We’ll be making proposals with respect to two forms of paternity fraud in the 2015 general election manifesto of the political party I lead, Justice for men & boys. The first type of fraud is where women cause contraceptive methods to fail, often by not taking the contraceptive pill, while they’re deceiving their partners into believing they’re still taking it. It’s also well-known some women use the contents of their partners’ used condoms in a bid to become pregnant. The Daily Mail columnist Liz Jones admitted to having done exactly that, though her efforts were unsuccessful. Her article made it clear that many women deceive their partners in a bid to become pregnant.

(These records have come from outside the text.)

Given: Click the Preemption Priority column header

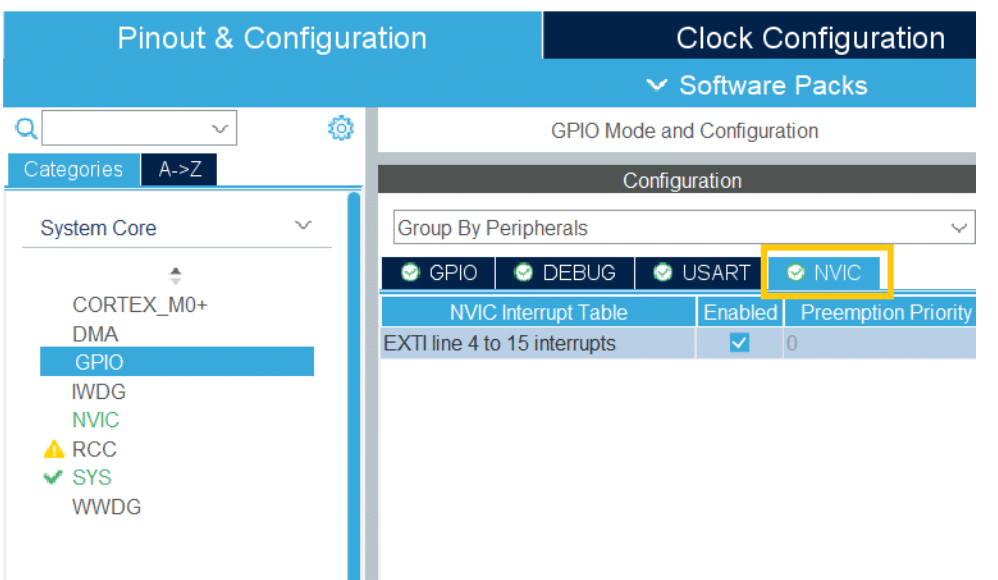Looking at the screenshot, I should [x=885, y=313].
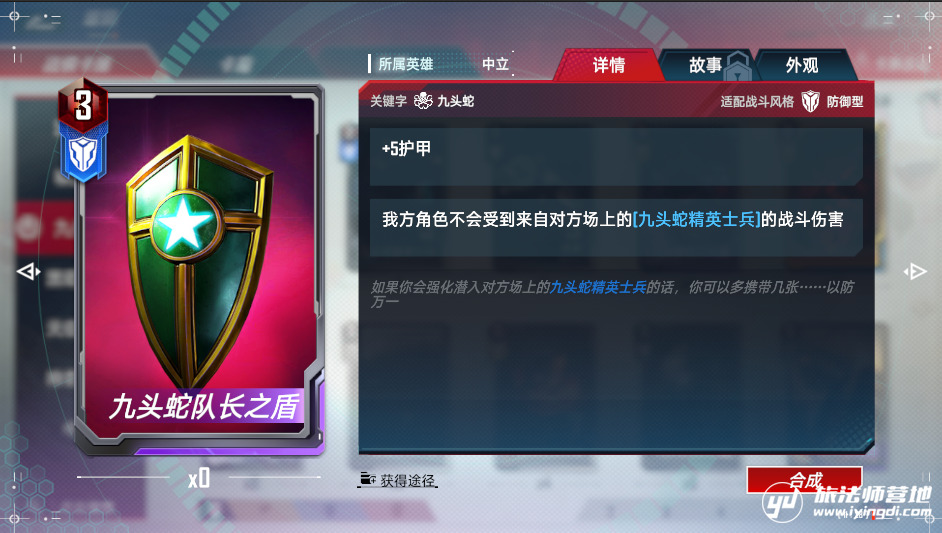Open the 故事 tab
The image size is (942, 533).
point(705,65)
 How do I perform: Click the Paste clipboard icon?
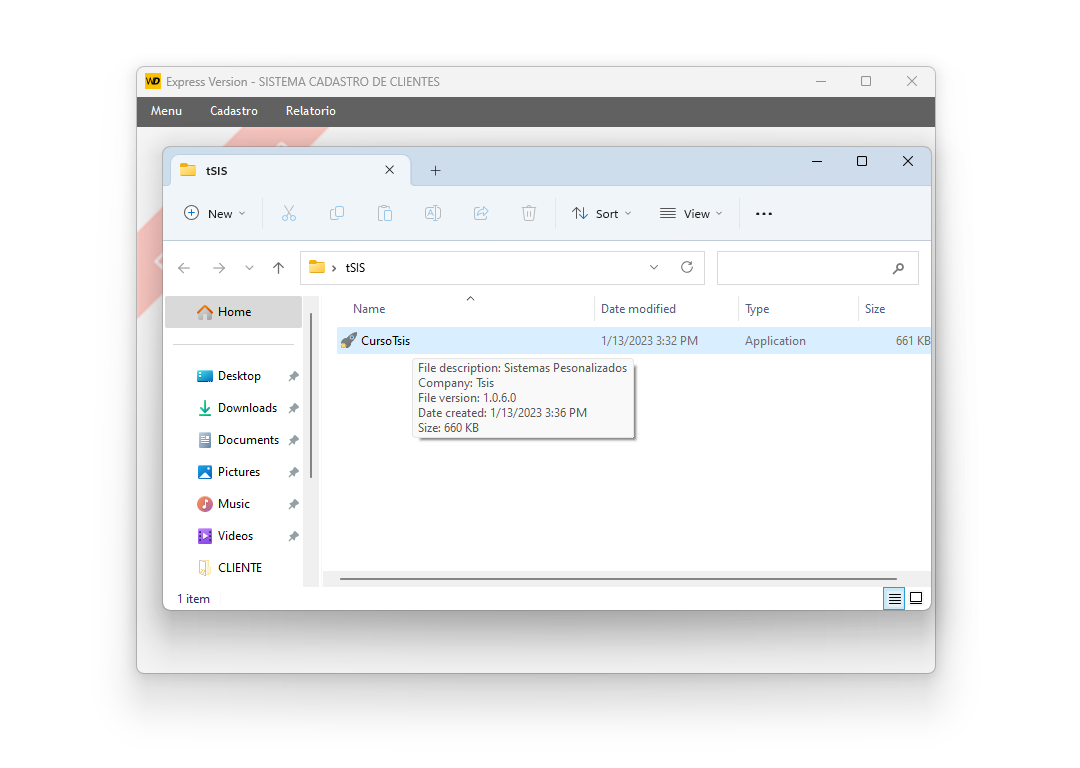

The second type of paternity fraud is where a woman leads a man to believe a child is biologically his, when it isn’t. It’s estimated that between 10% – 30% of British children are being supported financially and otherwise by men who’ve been misled into believing they’re children’s biological fathers. That must surely amount to millions of men in Britain today. Even attempting this form of paternity fraud is a criminal offence in the UK, but no British woman’s ever been convicted of the crime. The CSA alone learns of 500+ cases of fraud year each year, when men contest women’s claims they’re the fathers of individual children, they’ve demanded a paternity test, and thereby proven they’re not the children’s biological fathers. How many more men just trust the word of their ex-partners and as a result support other men’s kids – financially, emotionally etc. – for 18 years or more?”